_ASSIGNMENT_
Copy the first line of the entries below and every line after it through the line containing "The image size is (616, 700).". Do not include pictures.

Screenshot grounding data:
──────

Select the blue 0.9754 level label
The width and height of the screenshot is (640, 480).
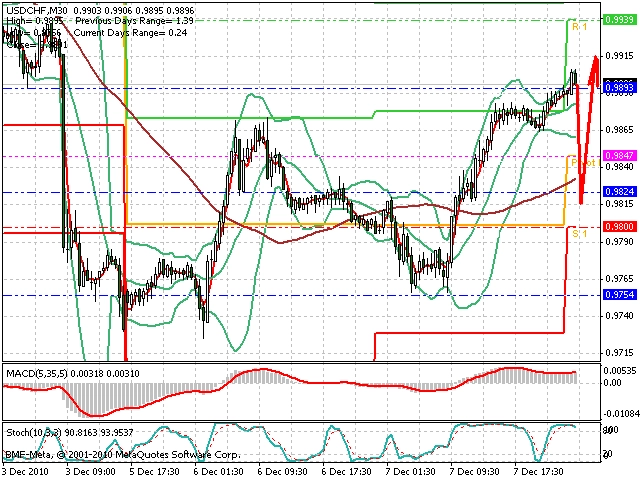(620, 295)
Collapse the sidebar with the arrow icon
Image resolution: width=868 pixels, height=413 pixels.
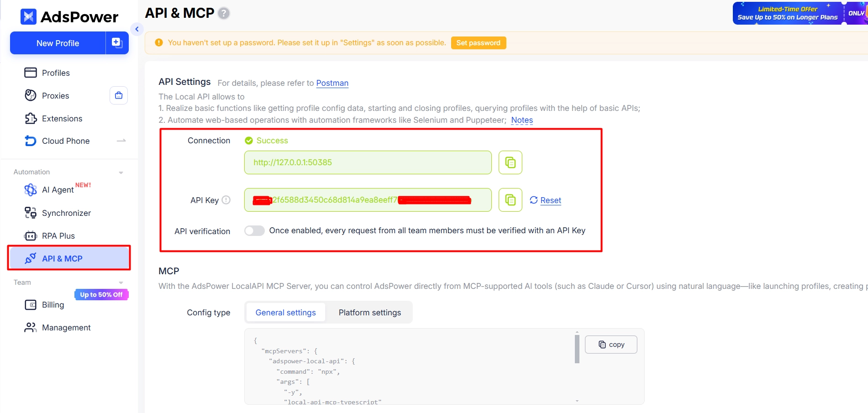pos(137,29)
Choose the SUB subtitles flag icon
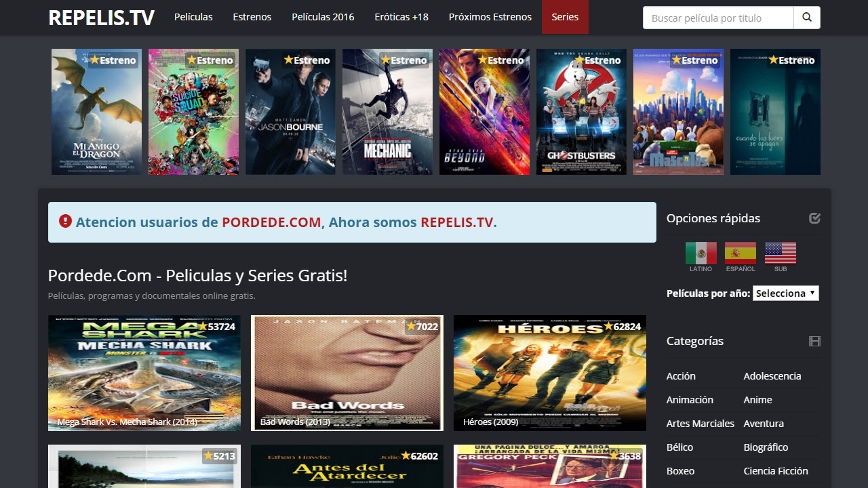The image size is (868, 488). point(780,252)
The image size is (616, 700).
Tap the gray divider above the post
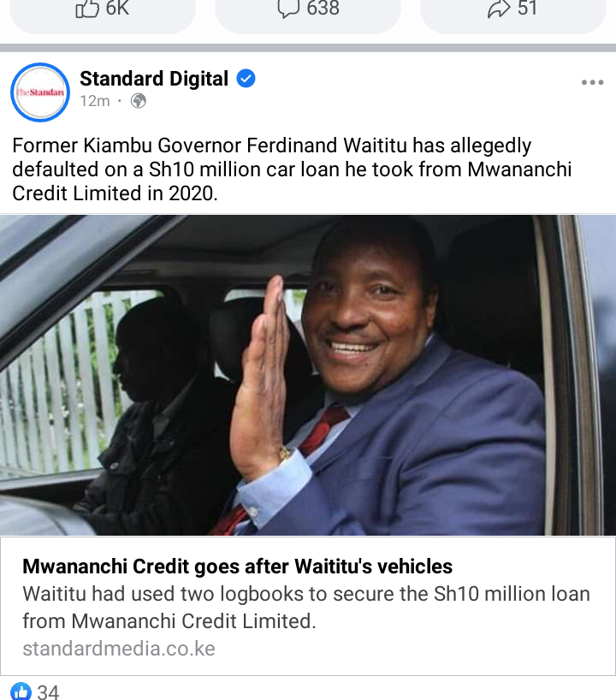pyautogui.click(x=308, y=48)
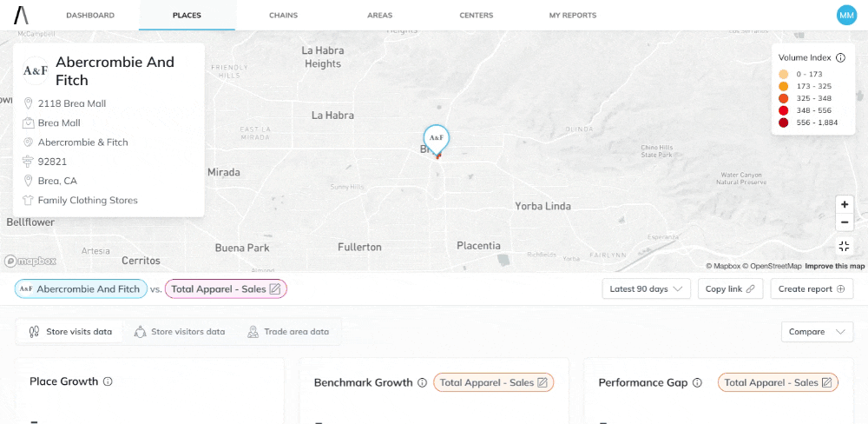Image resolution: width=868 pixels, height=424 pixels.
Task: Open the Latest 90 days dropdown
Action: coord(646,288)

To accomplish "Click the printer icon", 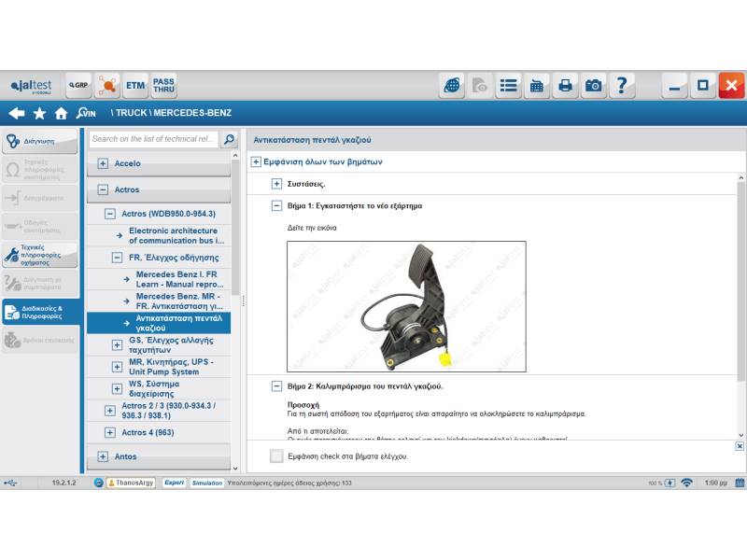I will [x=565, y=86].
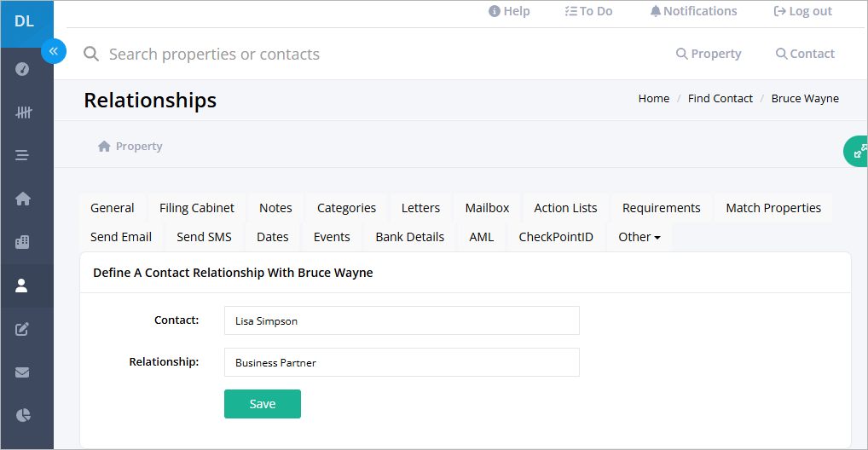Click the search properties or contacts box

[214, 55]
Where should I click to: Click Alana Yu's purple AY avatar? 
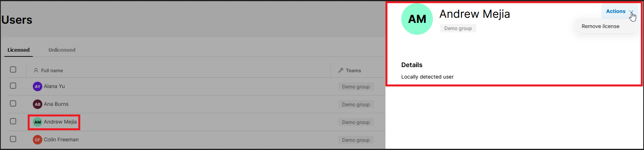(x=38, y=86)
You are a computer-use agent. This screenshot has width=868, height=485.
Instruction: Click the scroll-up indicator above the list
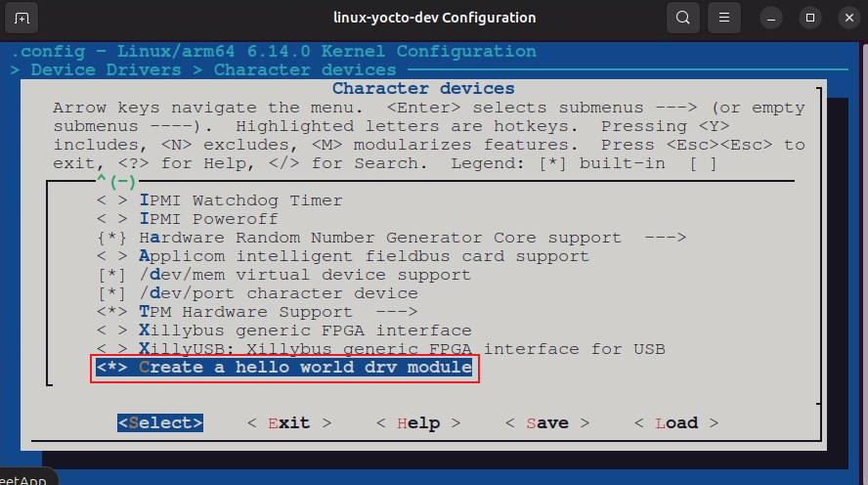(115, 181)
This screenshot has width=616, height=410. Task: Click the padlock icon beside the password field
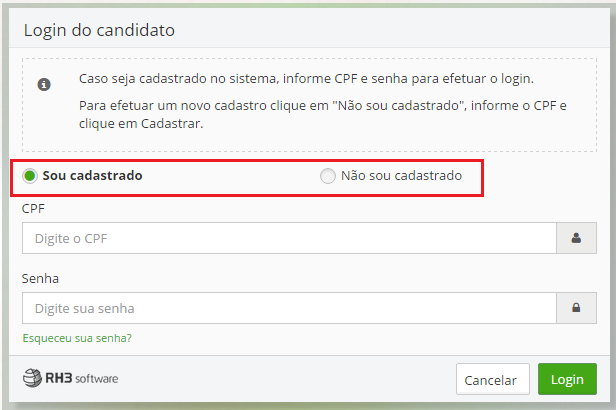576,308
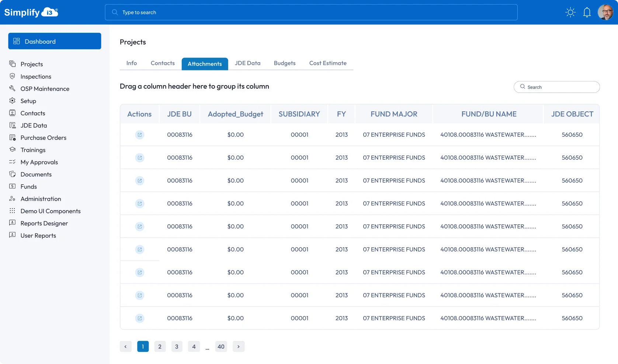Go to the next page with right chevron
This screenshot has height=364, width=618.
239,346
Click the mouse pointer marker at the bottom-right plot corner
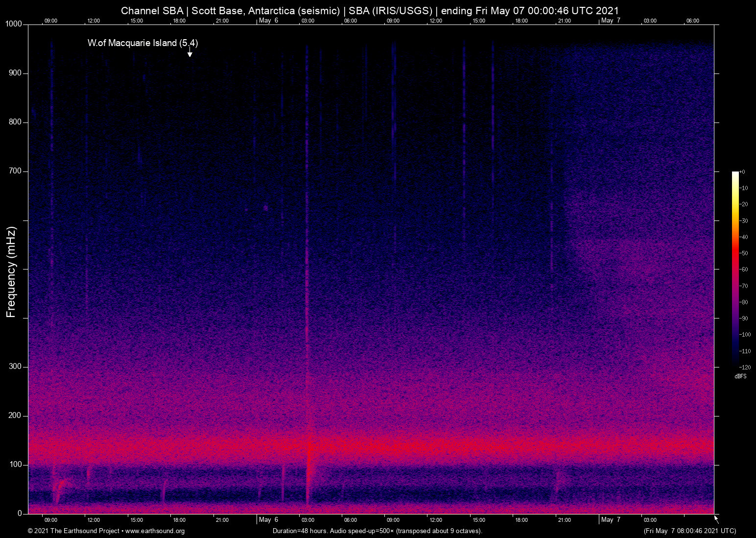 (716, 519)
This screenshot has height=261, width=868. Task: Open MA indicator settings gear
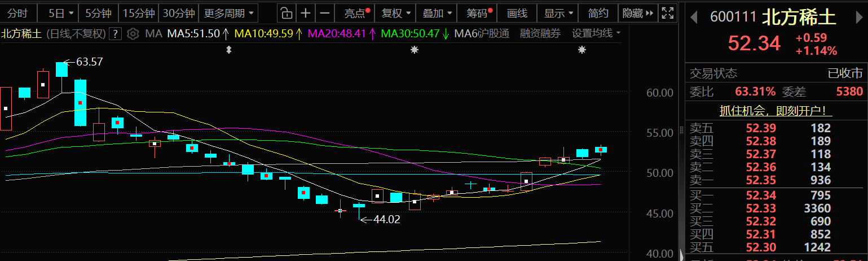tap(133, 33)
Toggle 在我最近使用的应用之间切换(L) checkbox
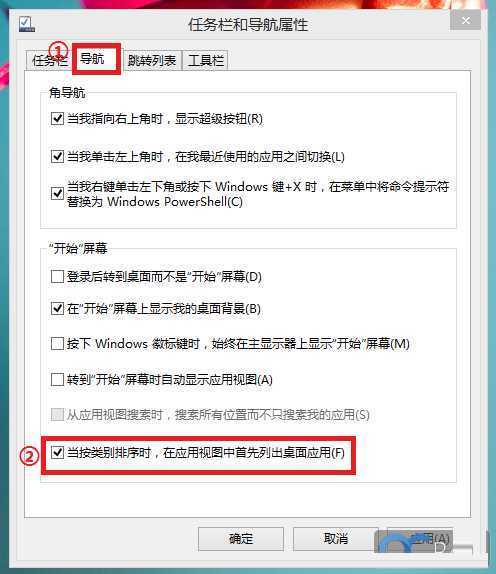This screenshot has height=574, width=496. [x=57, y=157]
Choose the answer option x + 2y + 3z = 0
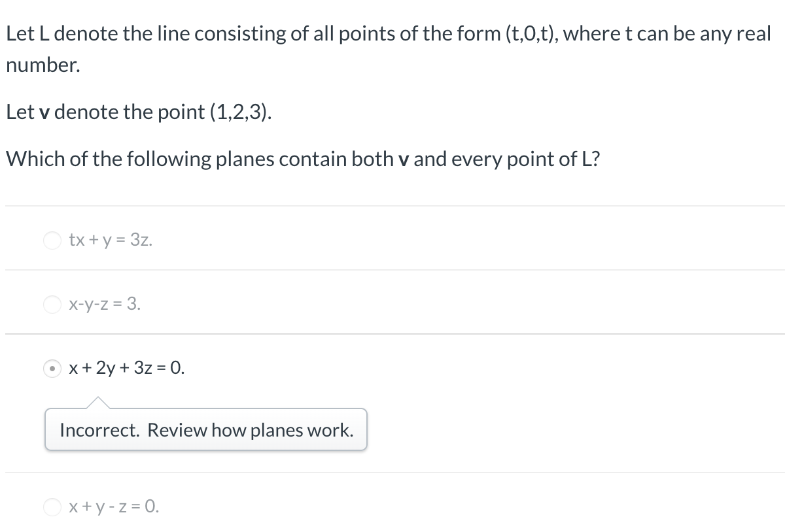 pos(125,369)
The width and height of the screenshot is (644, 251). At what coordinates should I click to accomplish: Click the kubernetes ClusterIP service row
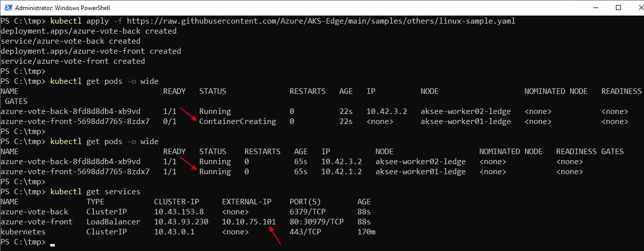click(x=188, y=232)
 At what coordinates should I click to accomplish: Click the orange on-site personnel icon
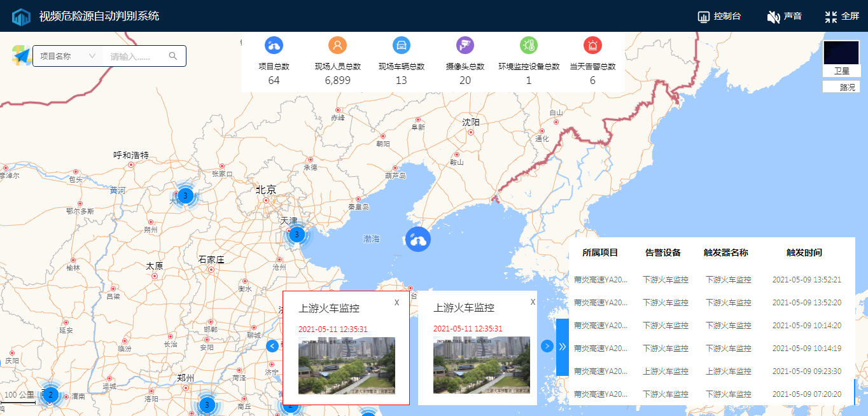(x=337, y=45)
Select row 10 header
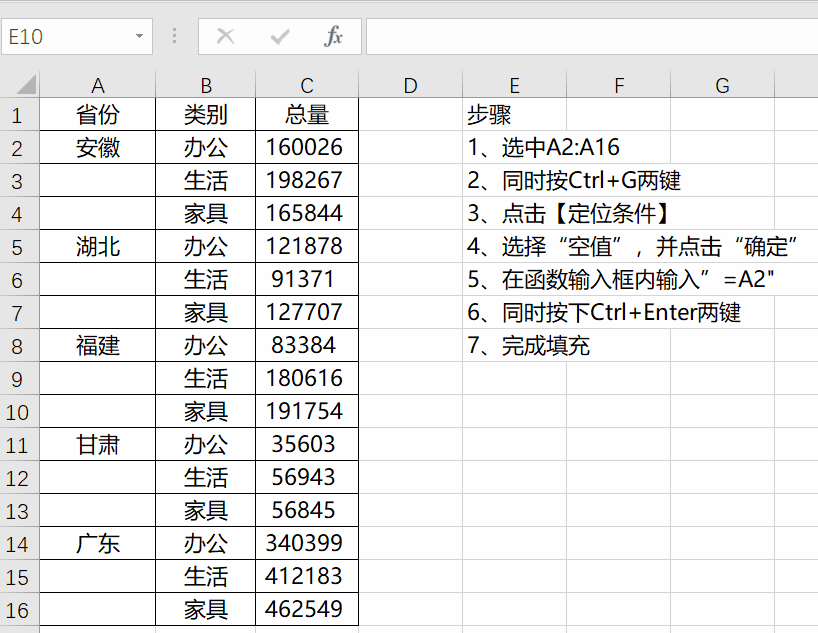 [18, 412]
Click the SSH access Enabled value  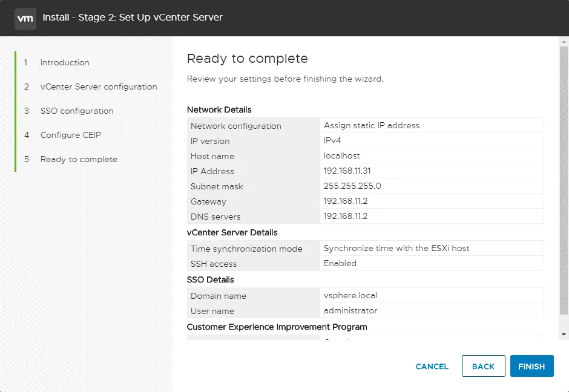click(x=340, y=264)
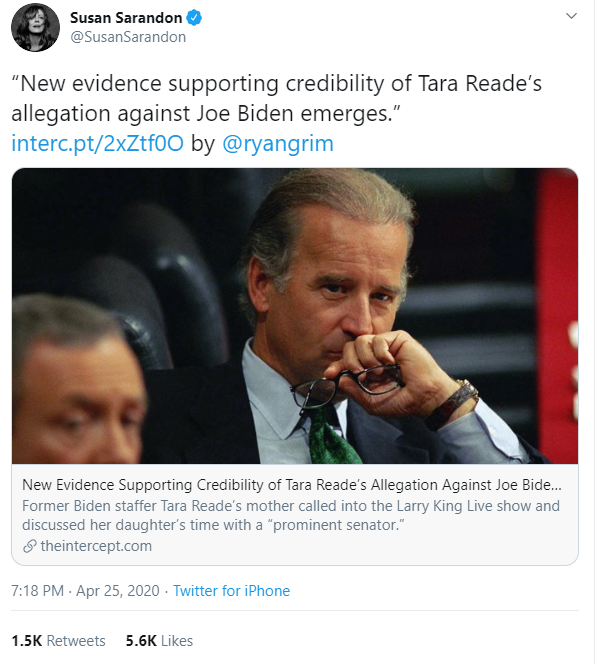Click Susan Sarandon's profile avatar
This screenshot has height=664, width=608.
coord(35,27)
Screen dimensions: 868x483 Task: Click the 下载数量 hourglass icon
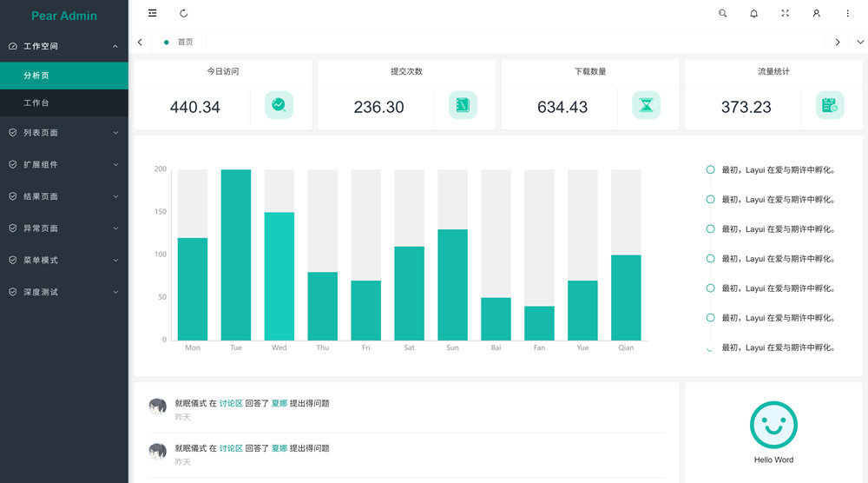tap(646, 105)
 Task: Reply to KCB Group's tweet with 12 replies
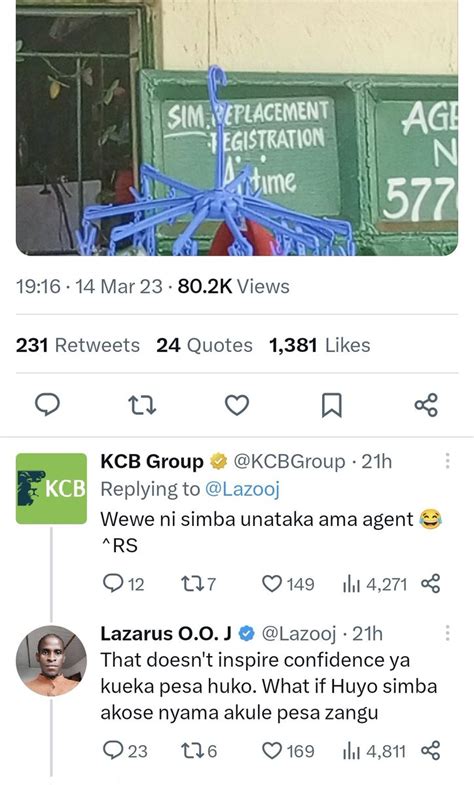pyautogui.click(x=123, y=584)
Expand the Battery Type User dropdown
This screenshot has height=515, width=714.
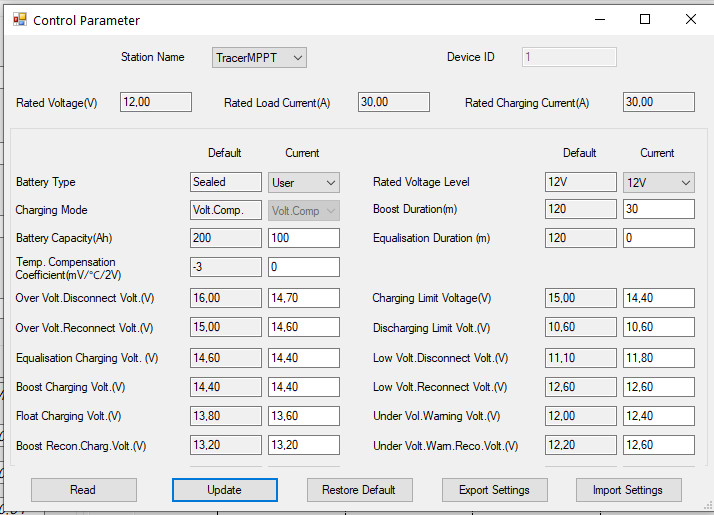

──────

_TASK SOLUTION_
Select the blue 0.9754 level label
The width and height of the screenshot is (640, 480).
(620, 295)
Collapse the sidebar with the arrow icon
Image resolution: width=868 pixels, height=413 pixels.
pos(137,29)
Choose the SUB subtitles flag icon
The image size is (868, 488). point(780,252)
The image size is (616, 700).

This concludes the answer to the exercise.